O tempo provou seu julgamento. Hoje, Theme and Variations é visto não apenas como uma peça difícil, mas como uma obra-prima do século 20. Alonso mesma justificava sua preservação: “Acho que é um masterpiece. E não acho que só quem viu na época ou quem vê agora tem direito de conhecê-lo. O futuro também tem o direito de vê-lo.”

Ao longo das décadas, intérpretes como Gelsey Kirkland, Natalia Makarova, Paloma Herrera e Darci Kistler ofereceram suas próprias variações sobre esse tema da grandeza. Todas dançaram os mesmos passos; todas enfrentaram a mesma provação. Mas o padrão continua sendo Alonso — não porque fosse impecável, mas porque transformava a imperfeição em transcendência. Dançar Theme and Variations é sempre medir-se contra aquela primeira aparição de majestade impossível.

Embora tenha nascido no ABT, o balé há muito ultrapassou fronteiras nacionais.
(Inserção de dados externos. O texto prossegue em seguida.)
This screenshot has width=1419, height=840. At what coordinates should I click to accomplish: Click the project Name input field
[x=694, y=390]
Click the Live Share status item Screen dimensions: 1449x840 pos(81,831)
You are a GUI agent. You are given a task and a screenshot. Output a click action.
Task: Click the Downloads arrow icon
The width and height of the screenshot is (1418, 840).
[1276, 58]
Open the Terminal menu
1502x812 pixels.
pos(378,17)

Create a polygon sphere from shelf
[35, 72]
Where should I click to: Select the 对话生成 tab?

Pertence hoje ao New York City Ballet, ao Royal Ballet, à Ópera de Paris, ao Mariinsky — a qualquer palco disposto a enfrentar sua pureza impossível. É um clássico global, um dos trabalhos mais duradouros de Balanchine, e um dos poucos no cânone neoclássico que funciona como homenagem e crítica ao mesmo tempo. Homenagem, porque reverencia Petipa e o mundo do balé imperial. Crítica, porque elimina o excesso narrativo e ornamental daquela tradição, revelando apenas a arquitetura esquelética da própria dança.

Assistir a Theme and Variations hoje é presenciar um paradoxo. É um balé assombrado pelo passado, mas que insiste no futuro. Recria a grandeza de um império desaparecido, mas afirma que tal grandeza pode renascer na América, em corpos modernos, em novas gerações. É uma obra que revela a essência do gênio de Balanchine: a capacidade de transformar memória em geometria, história em abstração, música em dança tão exata que parece inevitável.

Mais de setenta anos depois, o balé não envelheceu. Ao contrário, tornou-se mais austero, mais impossível, mais luminoso. Continua exigindo de cada intérprete um confronto com a tradição e consigo mesma, uma disposição para entrar na história e ao mesmo tempo transcendê-la. Chamar Theme and Variations de balé talvez seja insuficiente. Ele é um sonho de império, uma prova de fé e um manifesto para o futuro da dança.